Globally, over three hundred billion naira is lost annually to internet/credit card fraud worldwide. Interestingly, investigation has shown that the United States of America (USA) tops the list of countries where internet fraud thrives.
According to reports, data breaches in the US account for most of the credit card fraud affecting the EU.
Criminal gangs are making about 1.5bn euros (£1.2bn; $2bn) annually from such fraud, the EU police agency Europol says, regretting that compliance with new security features remains patchy.
With pockets of internet scams in Nigeria, for instance, one would have thought that Nigeria would top the list of countries with high rate of internet/credit fraud, the biggest now is US as reported by Europol; and Nigeria is, nowhere, close to US in terms of cases of internet fraud.
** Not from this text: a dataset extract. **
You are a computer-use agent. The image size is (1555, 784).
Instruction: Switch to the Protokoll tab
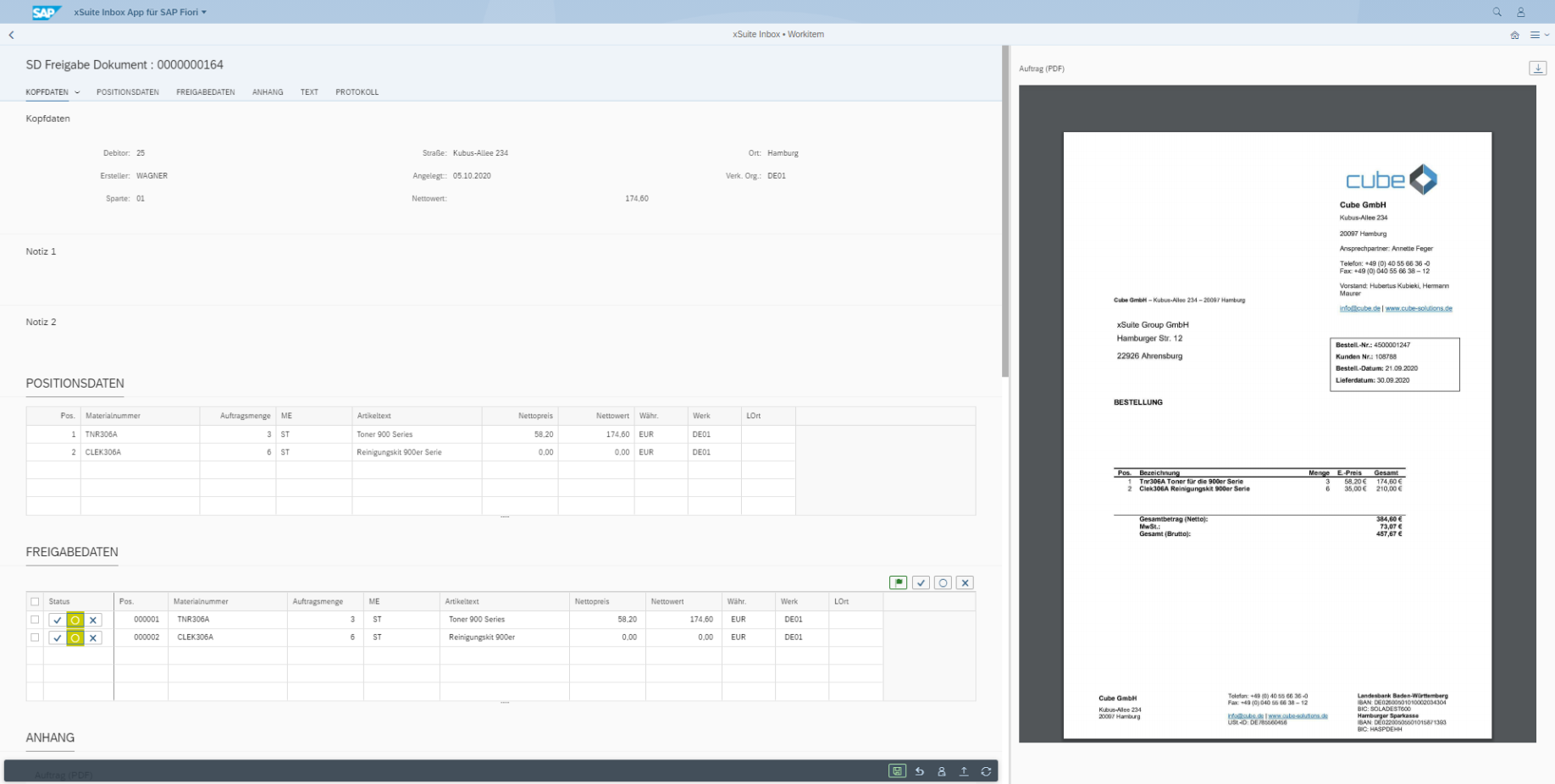tap(357, 92)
Nigerian online payments systems despite a short history and no recorded case of fraud are now being blacklisted on the Internet. Online businesses not only do not trust the integrity of Nigerian bank issued credit cards, they do not trust goods sold will be delivered. They do not trust that the Nigerian Customers will honestly acknowledge delivery of goods and services.
Unfortunately, the agency responsible for Nigerian cybercrime issues, the Nigerian Cybercrime Working Group (NCWG), does not have the resources to develop policies which will address these issues. Although there are no reliable data sources to quantify the amount of lost business transactions resulting from Nigerian Payment Systems rejection, it appears that from the number of Nigerians complaining on the Internet at various online forums, the numbers might be considerable.
Nigeria needs to develop a system that offers payment system guarantees, one that insures the delivery of goods and services sold to a Nigerian credit card holder on the internet. Nigerian financial institutions might find a solution to this dilemma in a system similar to “PayPal.” A system like this has fraud prevention controls that enable Nigerians to buy and sell securely on the internet.
In 2011 nearly all fraud involving EU cards took place outside the EU. Chip-and-PIN security used in the EU is not yet global, Europol notes.
Europol notes a range of problems in tackling credit card fraud:
Fraudsters distract consumers in shops and at cash machines to steal cards.
Another scam involves tricking cardholders out of their Pin by calling in the guise of their bank.
The fraud starts with the victim, often an older person, receiving an unsolicited call from someone claiming to be from their bank and suggesting their card needs replacing.
The caller often suggests the person should hang up and call the bank back to ensure the call is genuine. However, by giving a bogus number or staying on the line, the fraudster can then pretend to be from the bank.